Some of the sessions do look interesting and I hope that ideas and action can be taken to forward disability rights in the countries targeted by the DFID.
There are a few Invite only sessions and nothing is noted on those but one thing there will be plenty of is sales.
There are two market places in the summit hall for attendees to visit and spend at. Microsoft, the Kenyan Government, DFID of course and many others will showcase what they have to sell in the world of disability technology.
Before the keynote speech it aims to end with; “sustainable commitments from developing country governments, donors, civil society, foundations and the private sector.”
Mordaunt has little regard for the disabled
Now it’s worth noting that it was while Penny Mordaunt was Minister for Disabled People that the UN issued a report lambasting the UK for committing ‘systematic violations of the rights of disabled people.’
Before I start, here are a few key votes that the supposed saviour of disabled people, cast in the House of Commons. Click here for source
- 11 Feb 2014: Voted NOT to investigate the impact of austerity measures on the incidence of poverty and inequality.
- 4 June 2015: Voted in favour of proposed spending cuts and changes to the welfare system and in favour of spending on new nuclear weapons.
- 27 October 2015: Voted to remove the “work-related activity component” from the Employment and Support Allowance.
- 8 June 2016: voted for reductions in benefits for disabled and ill claimants who are deemed capable of work.
- 16 November 2016: Voted in favour of reductions to the work allowance element of universal credit and reductions to employment and support allowance and against analysing how changes impact those in different incomes.
Does this look like someone who can advocate for disabled people? In my opinion no. She removed the £30 disability premium and twice voted against analysing how this might impact people.
Yet now she is attempting to advocate for those in developing countries when the Tories are turning ours into one.
This is little more than grandstanding by the Tories to try and look good on disability rights.
Almost daily they are losing court cases and facing investigations over their treatment of some of the most vulnerable in society.
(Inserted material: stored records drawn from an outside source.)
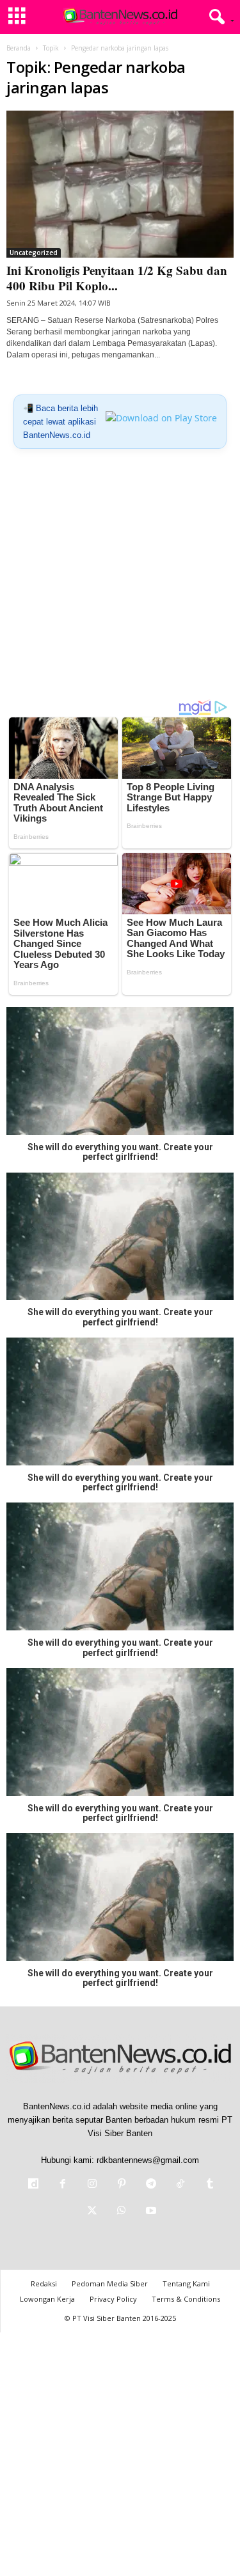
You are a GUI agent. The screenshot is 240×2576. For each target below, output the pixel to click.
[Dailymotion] (33, 2185)
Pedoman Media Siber (110, 2283)
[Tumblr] (208, 2185)
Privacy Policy (113, 2299)
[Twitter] (92, 2212)
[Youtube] (149, 2212)
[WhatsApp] (121, 2212)
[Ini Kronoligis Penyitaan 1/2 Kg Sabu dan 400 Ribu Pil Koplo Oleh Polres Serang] (120, 184)
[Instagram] (92, 2185)
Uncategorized (34, 252)
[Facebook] (62, 2185)
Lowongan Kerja (47, 2299)
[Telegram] (151, 2185)
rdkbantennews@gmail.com (148, 2160)
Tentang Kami (186, 2283)
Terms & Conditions (186, 2299)
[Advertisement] (120, 579)
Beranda (18, 47)
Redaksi (44, 2283)
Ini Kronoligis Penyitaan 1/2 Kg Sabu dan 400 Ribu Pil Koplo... (116, 278)
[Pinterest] (121, 2185)
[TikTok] (180, 2185)
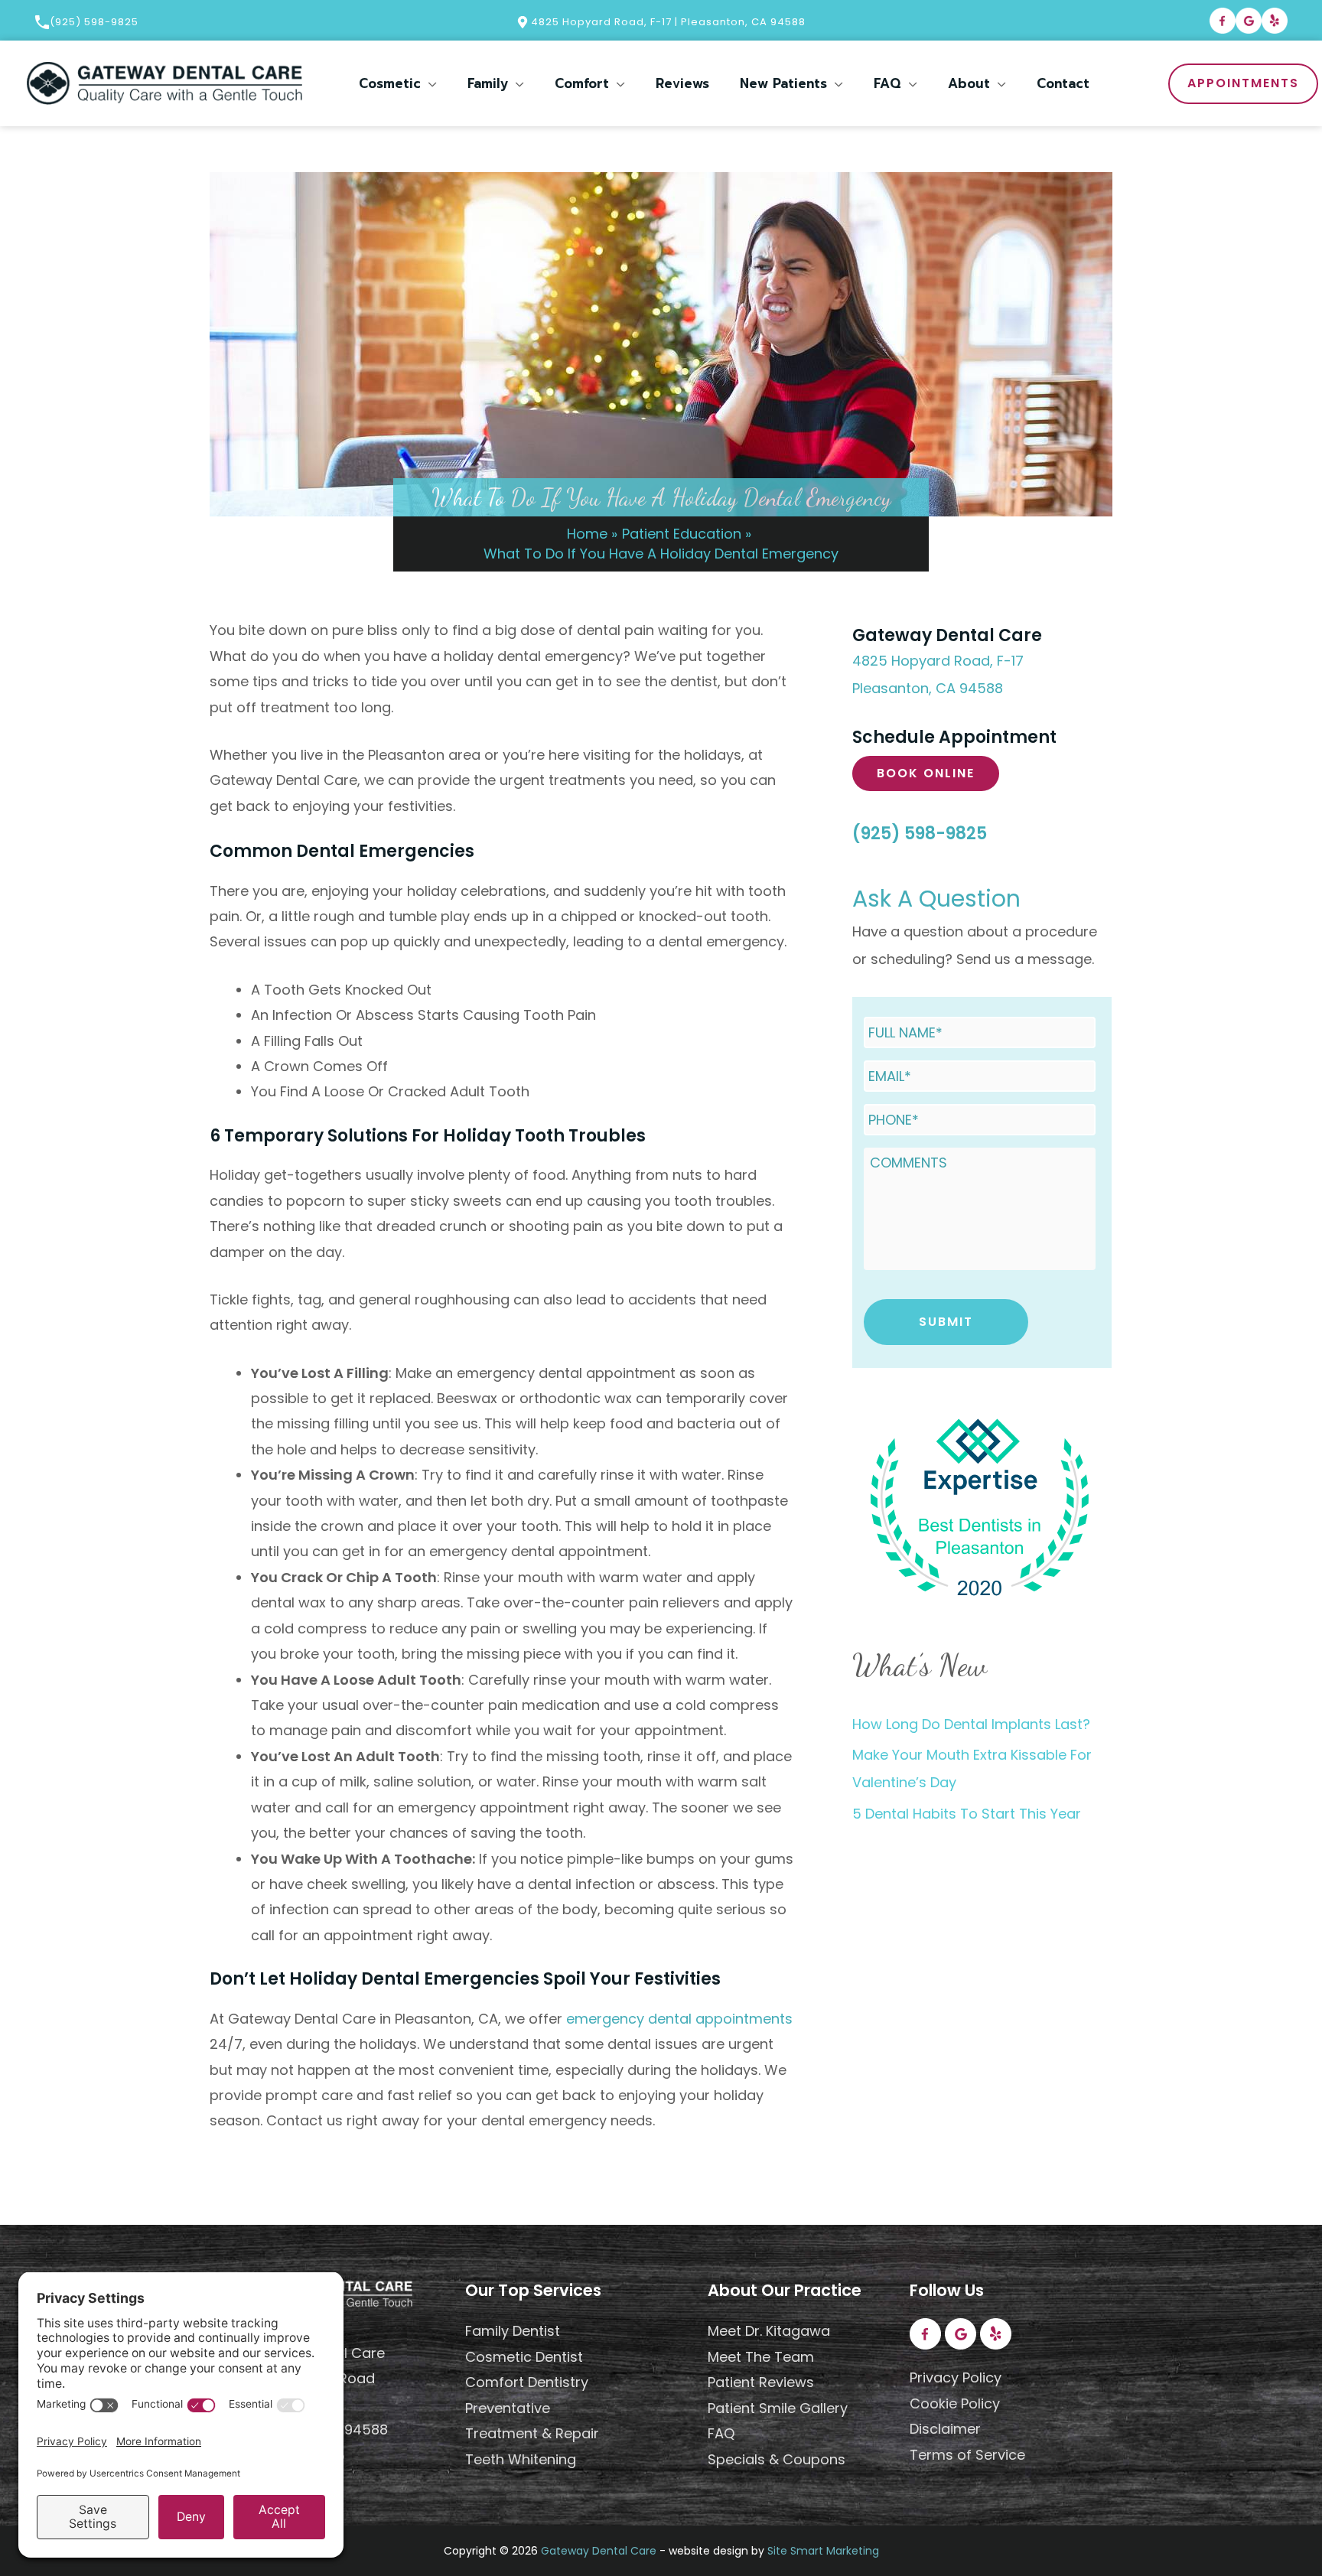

A Brexit Secretary who doesn’t like human rights laws, a Work and Pensions Secretary who well just cannot think of enough ways to target anyone not able to work and rounding off the Brexit Trinity is Penny Mordaunt who talks big on disability rights then votes another.
While I hope that progress is made on improving disability rights in developing countries it is absolutely farcical that the UK is a co-host given its current state of affairs.